An article recently released by The Intercept reminds us that it was Reagen who first set the stage for the conditions that we see today at the border. In the 80s, his administration led a crusade against Haitian asylum-seekers, turning back thousands and imprisoning more in what is now called the Immigration and Customs Enforcement’s Krome Detention Center in Dade County, Florida. This mass imprisonment signaled that, in the 80s, the US government had begun to move beyond the fear of optics. A fear articulated by then-Deputy Attorney General Rudy Giuliani, that the detention centers “could create an appearance of ‘concentration camps’ filled largely by blacks.” It should come as no surprise then, that in 2021, border police on horseback carrying whips reigns assaulting migrants at the border occurred without a second thought.

As the situation becomes more dismal and Haitians are attempting to revolt, reports yesterday announced that Biden is turning Guantanamo Bay back to its original use: a prison for Haitian Asylum seekers. In 1991, Haitians became the first illegal detainees at Guantanamo, during the George HW Bush administration. The Bush administration was notorious for it’s forced return of Haitain immigrants without hearings. It was Bush’s administration that backed the first coup against Aristide that same year.

The Biden administration’s complicity can not continue to be watered down to an abstract concept of “lesser evilism” that progressive liberals want to pivot to. An administration that just weeks ago was being called upon to “free” Africans in Cuba is complicit in the inhumane treatment of countless Africans seeking asylum. The U.S’ use of the “Responsibility to Protect” should be viewed as nothing less than cynical.

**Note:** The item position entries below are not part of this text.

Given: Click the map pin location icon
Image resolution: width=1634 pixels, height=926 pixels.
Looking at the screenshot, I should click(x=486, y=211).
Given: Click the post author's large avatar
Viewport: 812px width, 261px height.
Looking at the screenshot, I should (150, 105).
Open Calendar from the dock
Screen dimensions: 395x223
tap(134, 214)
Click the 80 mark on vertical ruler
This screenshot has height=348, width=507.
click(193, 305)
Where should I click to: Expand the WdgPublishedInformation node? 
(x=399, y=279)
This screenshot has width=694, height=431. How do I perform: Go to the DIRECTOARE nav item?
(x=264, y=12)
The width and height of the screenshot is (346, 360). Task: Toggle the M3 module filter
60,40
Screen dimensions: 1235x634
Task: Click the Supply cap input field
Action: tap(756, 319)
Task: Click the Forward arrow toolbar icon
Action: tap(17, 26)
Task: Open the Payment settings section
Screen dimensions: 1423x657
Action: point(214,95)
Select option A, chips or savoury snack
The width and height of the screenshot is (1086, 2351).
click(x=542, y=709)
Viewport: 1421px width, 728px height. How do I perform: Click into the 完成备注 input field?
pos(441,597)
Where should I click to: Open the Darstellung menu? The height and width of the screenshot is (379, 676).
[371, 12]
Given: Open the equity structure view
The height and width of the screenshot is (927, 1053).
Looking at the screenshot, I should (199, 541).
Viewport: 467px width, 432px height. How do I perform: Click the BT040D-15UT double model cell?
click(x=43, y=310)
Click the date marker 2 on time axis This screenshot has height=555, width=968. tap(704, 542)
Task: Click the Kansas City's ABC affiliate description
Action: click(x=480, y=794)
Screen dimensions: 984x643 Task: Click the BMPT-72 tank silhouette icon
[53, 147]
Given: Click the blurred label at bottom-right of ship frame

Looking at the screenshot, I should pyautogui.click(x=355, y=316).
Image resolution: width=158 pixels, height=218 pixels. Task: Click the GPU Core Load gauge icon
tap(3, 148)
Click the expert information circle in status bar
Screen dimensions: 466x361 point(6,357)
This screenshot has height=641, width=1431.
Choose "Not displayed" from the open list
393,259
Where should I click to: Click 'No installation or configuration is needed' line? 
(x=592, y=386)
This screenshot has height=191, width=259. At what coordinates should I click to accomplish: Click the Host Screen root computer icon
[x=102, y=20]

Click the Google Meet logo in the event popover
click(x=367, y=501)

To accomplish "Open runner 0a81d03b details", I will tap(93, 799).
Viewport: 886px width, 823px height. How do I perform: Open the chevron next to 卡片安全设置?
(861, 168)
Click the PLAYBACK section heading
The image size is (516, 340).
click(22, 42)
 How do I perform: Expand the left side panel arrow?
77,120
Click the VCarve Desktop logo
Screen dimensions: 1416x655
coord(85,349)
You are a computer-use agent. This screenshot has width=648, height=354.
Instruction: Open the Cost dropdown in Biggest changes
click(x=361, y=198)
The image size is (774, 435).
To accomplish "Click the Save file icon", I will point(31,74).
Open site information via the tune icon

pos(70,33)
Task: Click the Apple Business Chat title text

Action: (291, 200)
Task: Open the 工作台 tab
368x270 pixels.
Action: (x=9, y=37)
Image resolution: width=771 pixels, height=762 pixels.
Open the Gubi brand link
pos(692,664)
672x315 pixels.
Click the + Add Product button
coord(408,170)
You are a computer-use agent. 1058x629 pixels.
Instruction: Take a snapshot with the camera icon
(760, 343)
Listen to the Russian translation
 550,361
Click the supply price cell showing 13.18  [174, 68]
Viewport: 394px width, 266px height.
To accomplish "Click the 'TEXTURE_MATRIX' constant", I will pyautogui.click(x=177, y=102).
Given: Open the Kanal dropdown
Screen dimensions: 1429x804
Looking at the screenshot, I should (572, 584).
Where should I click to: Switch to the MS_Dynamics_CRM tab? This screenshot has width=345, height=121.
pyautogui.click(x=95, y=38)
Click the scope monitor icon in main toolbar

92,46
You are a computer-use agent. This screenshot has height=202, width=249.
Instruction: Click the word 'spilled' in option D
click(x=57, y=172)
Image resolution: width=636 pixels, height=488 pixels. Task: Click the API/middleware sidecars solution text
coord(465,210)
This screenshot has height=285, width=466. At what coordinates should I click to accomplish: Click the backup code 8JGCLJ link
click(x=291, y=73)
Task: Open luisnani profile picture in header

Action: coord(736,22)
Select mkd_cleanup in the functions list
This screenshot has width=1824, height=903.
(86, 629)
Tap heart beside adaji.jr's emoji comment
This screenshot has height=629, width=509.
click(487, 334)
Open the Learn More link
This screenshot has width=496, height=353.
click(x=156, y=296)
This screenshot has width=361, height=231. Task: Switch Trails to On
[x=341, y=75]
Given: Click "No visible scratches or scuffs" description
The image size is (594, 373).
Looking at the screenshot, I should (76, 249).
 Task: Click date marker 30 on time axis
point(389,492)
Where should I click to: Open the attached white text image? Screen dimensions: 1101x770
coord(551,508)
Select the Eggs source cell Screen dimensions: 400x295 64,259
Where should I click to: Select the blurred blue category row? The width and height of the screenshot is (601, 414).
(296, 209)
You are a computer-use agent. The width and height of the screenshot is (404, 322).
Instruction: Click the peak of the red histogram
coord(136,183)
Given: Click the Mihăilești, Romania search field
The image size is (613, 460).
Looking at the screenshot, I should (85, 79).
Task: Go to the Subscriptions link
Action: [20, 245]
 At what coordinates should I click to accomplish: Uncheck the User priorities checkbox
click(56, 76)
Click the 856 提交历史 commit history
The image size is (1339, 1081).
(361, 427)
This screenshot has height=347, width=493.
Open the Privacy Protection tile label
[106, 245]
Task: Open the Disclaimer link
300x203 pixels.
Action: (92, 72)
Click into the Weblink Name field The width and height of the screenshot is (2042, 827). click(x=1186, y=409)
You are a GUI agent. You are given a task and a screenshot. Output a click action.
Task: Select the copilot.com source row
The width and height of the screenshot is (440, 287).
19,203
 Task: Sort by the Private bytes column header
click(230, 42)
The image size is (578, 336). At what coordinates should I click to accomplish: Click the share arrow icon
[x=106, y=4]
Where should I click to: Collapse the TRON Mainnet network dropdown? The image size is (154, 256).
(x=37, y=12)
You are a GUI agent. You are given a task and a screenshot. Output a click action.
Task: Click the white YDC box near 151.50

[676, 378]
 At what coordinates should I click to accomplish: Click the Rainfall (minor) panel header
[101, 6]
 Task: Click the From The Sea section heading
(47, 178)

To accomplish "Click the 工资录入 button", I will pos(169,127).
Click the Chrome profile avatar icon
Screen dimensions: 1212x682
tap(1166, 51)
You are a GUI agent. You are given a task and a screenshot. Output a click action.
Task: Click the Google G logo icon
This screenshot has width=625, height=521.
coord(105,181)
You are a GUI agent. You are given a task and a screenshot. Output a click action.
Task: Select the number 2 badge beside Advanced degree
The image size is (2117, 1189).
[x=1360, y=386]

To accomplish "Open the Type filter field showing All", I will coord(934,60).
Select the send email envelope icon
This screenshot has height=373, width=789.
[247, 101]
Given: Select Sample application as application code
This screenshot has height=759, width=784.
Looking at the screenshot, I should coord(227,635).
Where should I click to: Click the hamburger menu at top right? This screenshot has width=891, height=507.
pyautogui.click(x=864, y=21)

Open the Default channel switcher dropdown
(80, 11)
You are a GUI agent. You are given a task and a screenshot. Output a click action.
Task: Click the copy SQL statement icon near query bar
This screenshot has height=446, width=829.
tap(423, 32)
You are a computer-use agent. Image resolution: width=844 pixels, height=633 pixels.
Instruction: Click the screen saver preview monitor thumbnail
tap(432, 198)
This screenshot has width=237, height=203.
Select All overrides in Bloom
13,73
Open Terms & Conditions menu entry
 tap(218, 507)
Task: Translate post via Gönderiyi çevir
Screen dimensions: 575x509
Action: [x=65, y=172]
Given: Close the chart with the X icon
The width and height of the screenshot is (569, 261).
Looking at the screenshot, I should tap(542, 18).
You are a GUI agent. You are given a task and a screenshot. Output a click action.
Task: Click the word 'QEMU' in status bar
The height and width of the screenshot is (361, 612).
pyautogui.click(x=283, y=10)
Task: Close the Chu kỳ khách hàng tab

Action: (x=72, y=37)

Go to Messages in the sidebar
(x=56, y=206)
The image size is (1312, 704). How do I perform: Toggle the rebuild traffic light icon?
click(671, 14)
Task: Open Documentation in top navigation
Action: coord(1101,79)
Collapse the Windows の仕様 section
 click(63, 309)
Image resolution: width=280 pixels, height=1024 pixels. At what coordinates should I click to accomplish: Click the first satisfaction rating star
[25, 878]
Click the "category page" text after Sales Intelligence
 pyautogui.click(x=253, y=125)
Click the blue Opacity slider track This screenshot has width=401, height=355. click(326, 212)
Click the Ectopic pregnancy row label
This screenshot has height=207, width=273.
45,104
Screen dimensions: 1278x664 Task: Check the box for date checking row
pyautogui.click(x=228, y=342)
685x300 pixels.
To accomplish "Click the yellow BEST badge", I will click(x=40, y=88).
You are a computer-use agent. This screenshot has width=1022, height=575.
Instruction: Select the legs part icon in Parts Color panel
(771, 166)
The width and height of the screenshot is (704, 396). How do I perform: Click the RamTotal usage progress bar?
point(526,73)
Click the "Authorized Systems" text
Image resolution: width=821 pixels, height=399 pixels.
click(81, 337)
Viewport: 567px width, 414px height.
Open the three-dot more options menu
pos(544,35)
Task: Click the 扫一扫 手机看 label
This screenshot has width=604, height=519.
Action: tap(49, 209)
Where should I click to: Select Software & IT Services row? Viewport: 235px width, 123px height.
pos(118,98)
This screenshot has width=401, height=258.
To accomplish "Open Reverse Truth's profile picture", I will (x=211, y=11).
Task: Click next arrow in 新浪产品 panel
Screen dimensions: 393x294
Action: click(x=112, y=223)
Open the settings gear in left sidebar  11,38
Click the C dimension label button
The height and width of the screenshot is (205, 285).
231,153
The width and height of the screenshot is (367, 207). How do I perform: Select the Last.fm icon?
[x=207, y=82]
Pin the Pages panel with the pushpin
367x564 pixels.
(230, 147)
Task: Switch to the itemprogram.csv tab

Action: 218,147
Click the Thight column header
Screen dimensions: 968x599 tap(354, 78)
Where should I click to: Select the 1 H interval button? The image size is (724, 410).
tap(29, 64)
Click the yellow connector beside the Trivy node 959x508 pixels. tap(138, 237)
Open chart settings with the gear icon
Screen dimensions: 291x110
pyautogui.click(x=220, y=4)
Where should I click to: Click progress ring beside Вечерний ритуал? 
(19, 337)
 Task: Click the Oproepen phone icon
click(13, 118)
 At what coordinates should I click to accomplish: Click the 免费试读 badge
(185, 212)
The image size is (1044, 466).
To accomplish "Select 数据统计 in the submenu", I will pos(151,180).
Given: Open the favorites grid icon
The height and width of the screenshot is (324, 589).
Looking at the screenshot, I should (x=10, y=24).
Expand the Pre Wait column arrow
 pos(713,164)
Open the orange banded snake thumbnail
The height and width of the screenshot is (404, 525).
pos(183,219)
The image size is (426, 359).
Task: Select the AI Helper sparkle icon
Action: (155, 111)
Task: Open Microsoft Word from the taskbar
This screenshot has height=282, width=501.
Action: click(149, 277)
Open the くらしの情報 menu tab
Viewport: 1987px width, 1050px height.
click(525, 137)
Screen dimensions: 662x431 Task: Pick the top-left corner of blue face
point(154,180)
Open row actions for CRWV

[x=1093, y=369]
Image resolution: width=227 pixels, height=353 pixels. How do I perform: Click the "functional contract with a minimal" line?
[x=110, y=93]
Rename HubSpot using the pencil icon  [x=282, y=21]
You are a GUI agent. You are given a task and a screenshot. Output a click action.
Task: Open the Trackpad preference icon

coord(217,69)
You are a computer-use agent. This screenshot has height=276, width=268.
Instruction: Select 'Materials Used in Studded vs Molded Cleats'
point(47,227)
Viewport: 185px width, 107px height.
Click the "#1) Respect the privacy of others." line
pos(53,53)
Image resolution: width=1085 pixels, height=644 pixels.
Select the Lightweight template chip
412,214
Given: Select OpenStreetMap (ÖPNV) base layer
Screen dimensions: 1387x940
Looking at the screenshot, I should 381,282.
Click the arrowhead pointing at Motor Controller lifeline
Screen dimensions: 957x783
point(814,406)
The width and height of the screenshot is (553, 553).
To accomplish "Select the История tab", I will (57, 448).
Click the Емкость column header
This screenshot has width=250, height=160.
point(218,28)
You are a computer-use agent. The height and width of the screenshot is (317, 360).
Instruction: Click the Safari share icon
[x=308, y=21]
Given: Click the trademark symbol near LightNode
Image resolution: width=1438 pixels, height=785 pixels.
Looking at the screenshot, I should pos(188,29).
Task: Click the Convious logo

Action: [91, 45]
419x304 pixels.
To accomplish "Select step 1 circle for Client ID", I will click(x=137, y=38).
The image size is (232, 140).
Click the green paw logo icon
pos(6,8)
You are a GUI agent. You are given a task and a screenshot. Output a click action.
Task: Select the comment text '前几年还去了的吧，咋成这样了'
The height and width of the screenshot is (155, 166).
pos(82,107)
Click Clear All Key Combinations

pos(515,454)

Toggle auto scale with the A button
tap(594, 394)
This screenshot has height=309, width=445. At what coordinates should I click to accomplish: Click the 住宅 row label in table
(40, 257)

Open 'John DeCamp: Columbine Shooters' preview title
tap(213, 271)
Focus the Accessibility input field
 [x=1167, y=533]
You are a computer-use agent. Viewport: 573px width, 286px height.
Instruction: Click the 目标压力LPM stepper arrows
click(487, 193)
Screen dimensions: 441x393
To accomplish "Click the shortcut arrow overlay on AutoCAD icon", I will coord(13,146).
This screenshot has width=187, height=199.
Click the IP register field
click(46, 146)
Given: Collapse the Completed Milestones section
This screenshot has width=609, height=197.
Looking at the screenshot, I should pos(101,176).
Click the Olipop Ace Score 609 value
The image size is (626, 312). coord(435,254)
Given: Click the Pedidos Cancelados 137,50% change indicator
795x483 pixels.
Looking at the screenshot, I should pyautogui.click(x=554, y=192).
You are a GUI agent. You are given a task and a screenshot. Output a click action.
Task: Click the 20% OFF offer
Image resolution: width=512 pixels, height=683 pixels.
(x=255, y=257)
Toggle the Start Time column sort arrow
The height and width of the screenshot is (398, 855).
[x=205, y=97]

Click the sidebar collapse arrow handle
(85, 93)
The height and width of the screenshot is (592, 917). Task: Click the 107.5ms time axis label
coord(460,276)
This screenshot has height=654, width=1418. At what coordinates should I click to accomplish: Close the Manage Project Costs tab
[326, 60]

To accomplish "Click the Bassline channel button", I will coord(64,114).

The colonial relationship the US has maintained with Haiti since the first occupation in 1915 directly strokes the suffering inside of Haiti and at the US-Mexico border today. The barbaric treatment of Haitians has been supported and encouraged by each US President through occupation, coups, interventions via the CORE group, OAS and the UN, and land grabs by US corporations. Undoubtedly, US policy regarding Haiti is nothing more than contempt for an African nation that dared to free itself and others from Western hegemony.

*This morning US Special Envoy to Haiti, Dan Foote, resigned citing a “deeply flawed” US policy toward the nation that includes continued political intervention and the administration’s recent decision to ramp up deportations.

Erica Caines is a poet, writer and organizer in Baltimore and the DMV. She is an organizing committee member of the anti war coalition, the Black Alliance For Peace as well as an outreach member of the Black centered Ujima People’s Progress Party. Caines founded Liberation Through Reading in 2017 as a way to provide Black children with books that represent them and created the extension, a book club entitled Liberation Through Reading BC, to strengthen political education online and in our communities.